MVP does the trick for me - but only goes up to 11W...

Reactions: Like 1


----------



## massvapor (16/10/14)

Got the sigelei 100watt and love it


----------



## ShaneW (16/10/14)

It would depend on whether you plan on running a RDA or RTA . If so, rather don't get a MVP. 

I'm loving the Hana /mAN combo. MVP unfortunately doesn't deliver enough power for me anymore, I run the Hana at about 14W usually. 

At least if you get a 30W device you should have enough power to run a RDA or kayfun type setup.
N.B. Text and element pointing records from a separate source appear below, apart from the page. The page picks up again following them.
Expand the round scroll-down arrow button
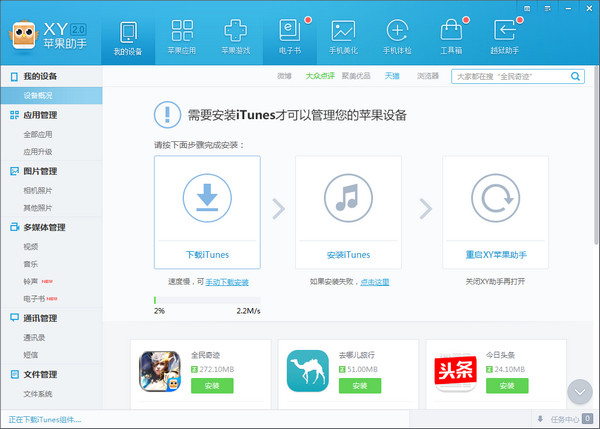Image resolution: width=600 pixels, height=429 pixels. click(579, 391)
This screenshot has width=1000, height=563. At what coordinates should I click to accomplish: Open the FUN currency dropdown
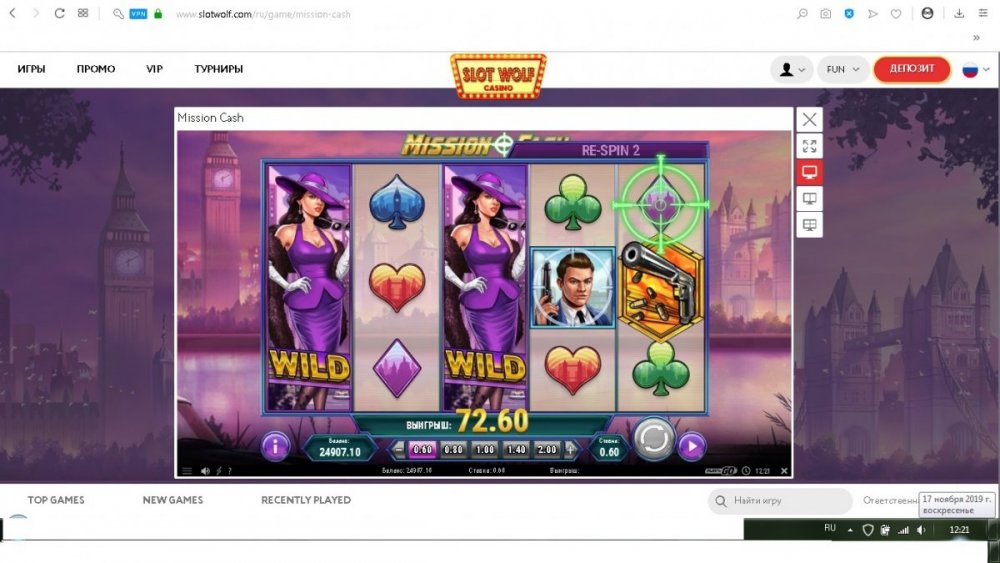(843, 69)
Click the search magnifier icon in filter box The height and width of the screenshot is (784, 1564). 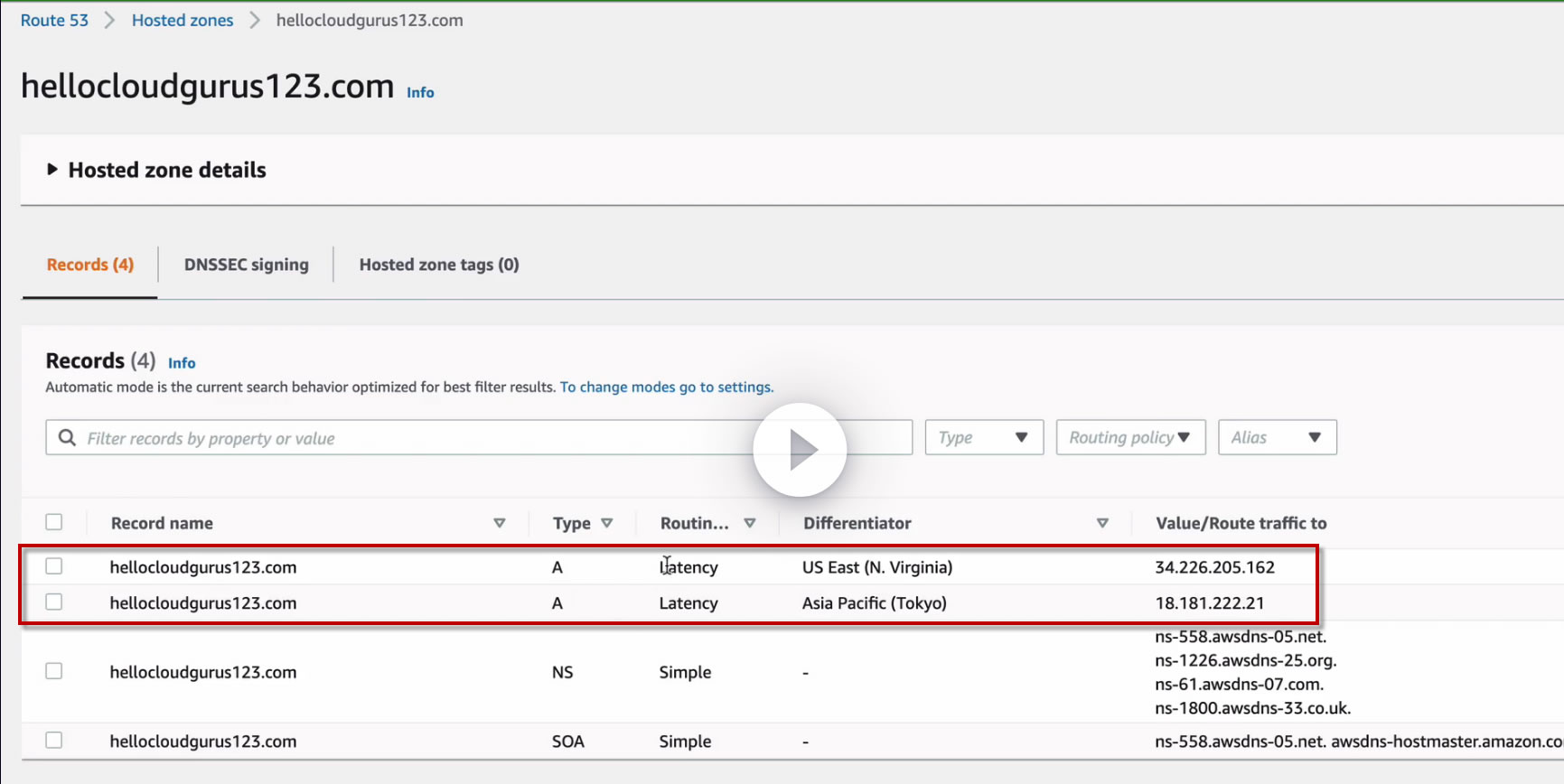pos(67,438)
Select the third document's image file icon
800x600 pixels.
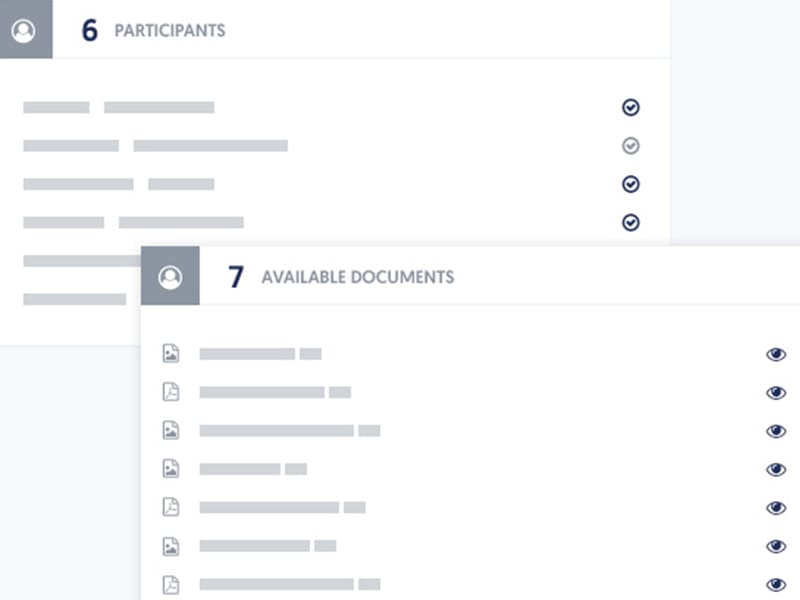point(171,430)
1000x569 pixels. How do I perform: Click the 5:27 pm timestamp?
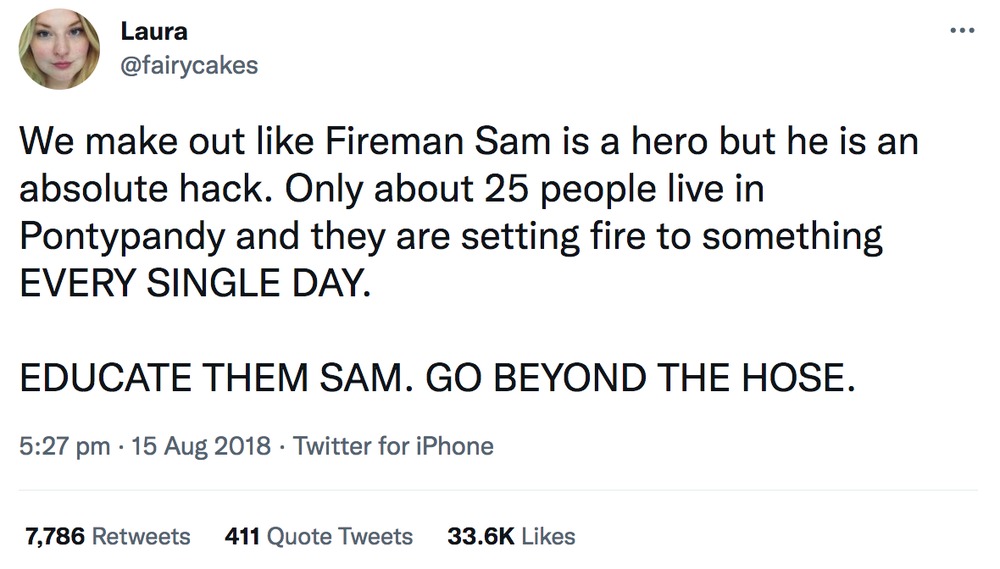coord(65,445)
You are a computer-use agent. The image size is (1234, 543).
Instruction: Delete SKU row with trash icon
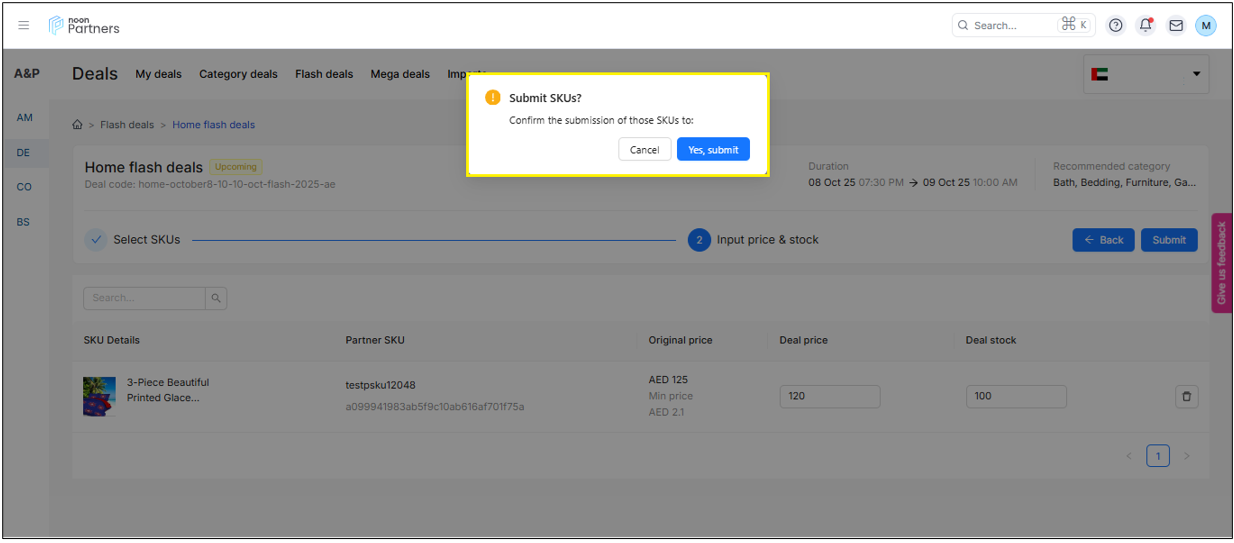point(1186,397)
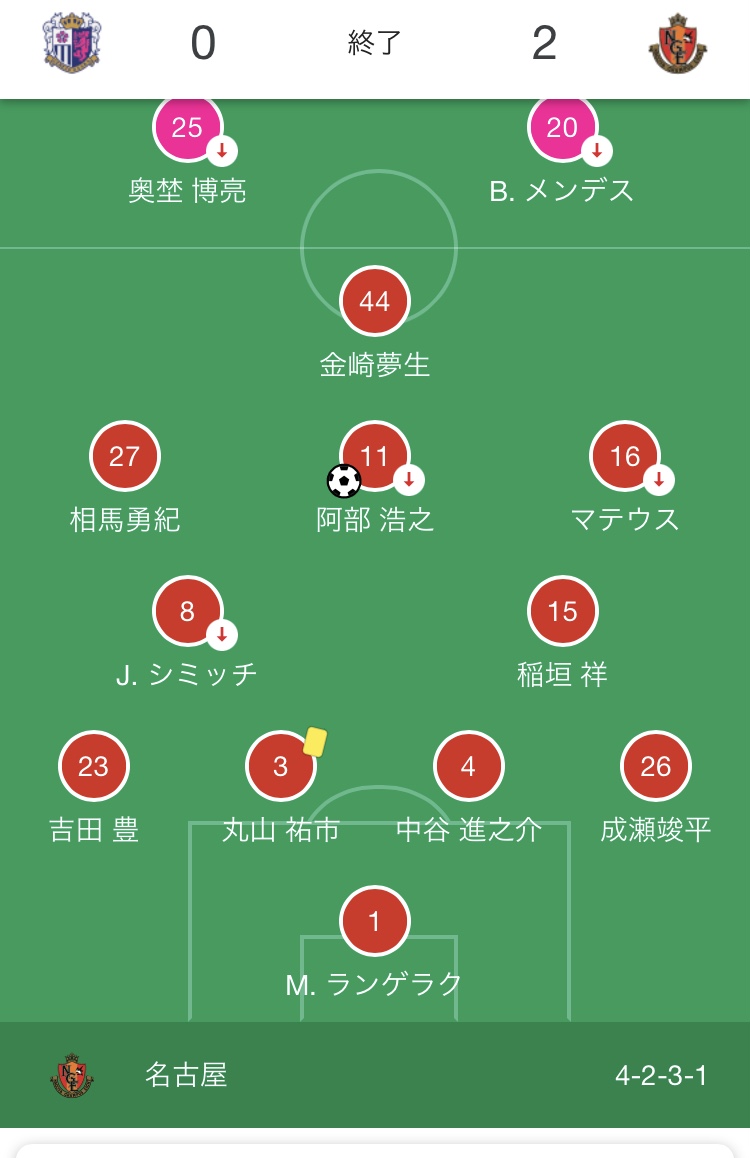Select player 27 相馬勇紀

125,457
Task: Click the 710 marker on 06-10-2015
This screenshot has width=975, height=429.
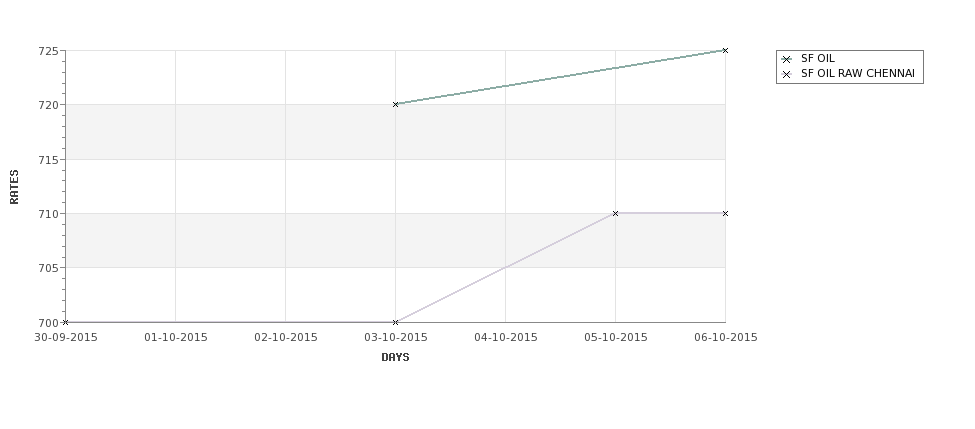Action: pos(725,213)
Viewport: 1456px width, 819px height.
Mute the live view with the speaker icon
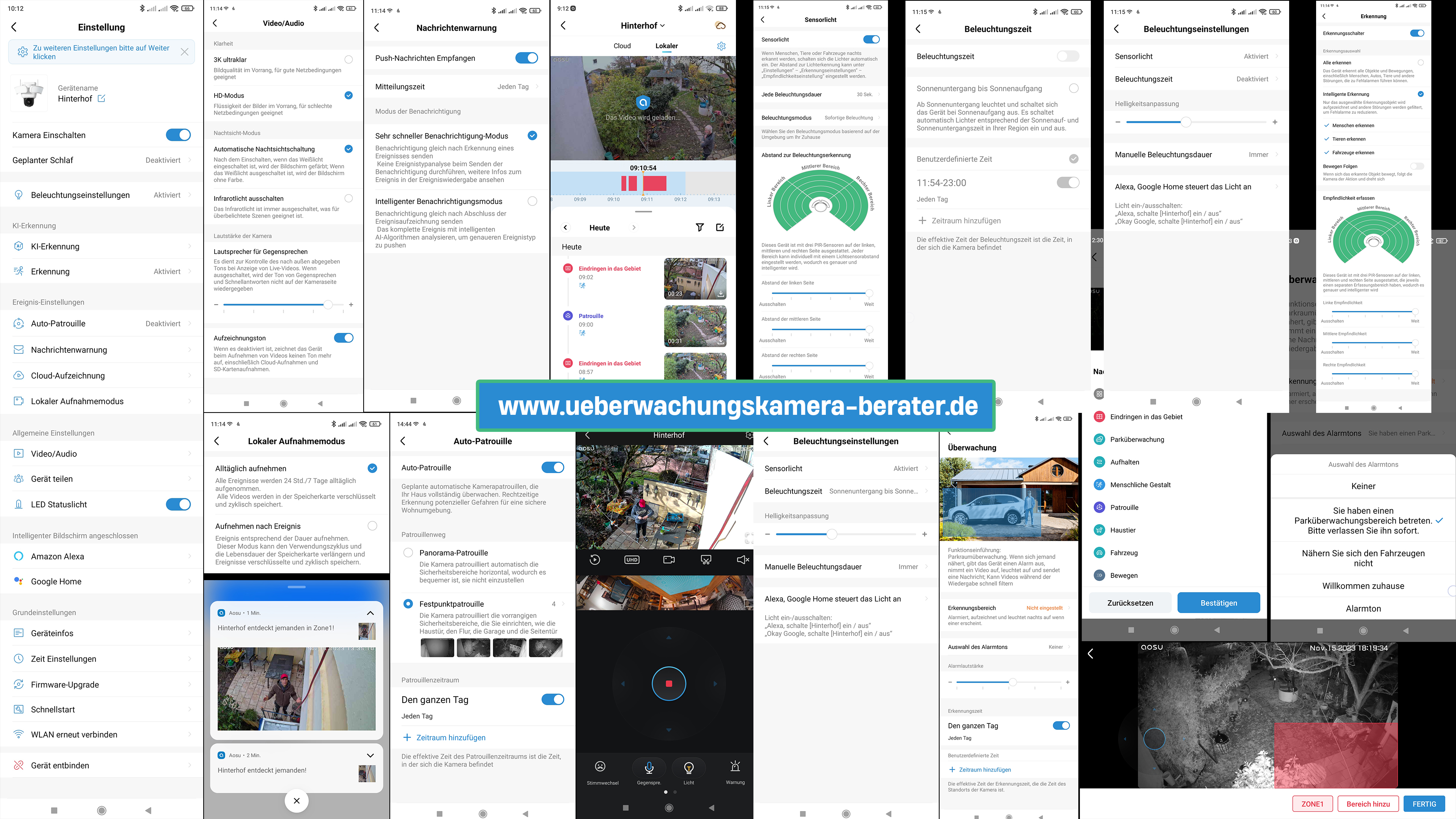point(743,560)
Reactions: Like 1 | Agree 3


----------



## n0ugh7_zw (15/1/15)

I think this is an area where the iStick 50W is going to be killer. As a first box mod.


----------



## Guunie (15/1/15)

Definitely! I plan on getting the istick 50w as my first box mod and put a subtank mini on it.

Reactions: Like 1


----------



## gripen (15/1/15)

@Guunie I think that combination will work outstanding.nice flavour delivery and a very decent vape

Reactions: Like 1


----------



## Guunie (15/1/15)

I also plan on getting something like the Plume Veil or the Magma as an RDA too. If you guys know of any other really good RDA's i'm all ears for recommendations


----------



## Andre (15/1/15)

Guunie said:


> I also plan on getting something like the Plume Veil or the Magma as an RDA too. If you guys know of any other really good RDA's i'm all ears for recommendations


This thread might give you some ideas: http://www.ecigssa.co.za/your-favourite-rdas.t8070/

Reactions: Like 1


----------



## Guunie (15/1/15)

@Andre Thanks man, appreciate the link. Will definitely go read through it

Reactions: Like 1


----------



## gripen (15/1/15)

@Guunie the plume veil is a very nice rda.i have a tugboat clone and I love it.has alot of airflow and looks like a champ


----------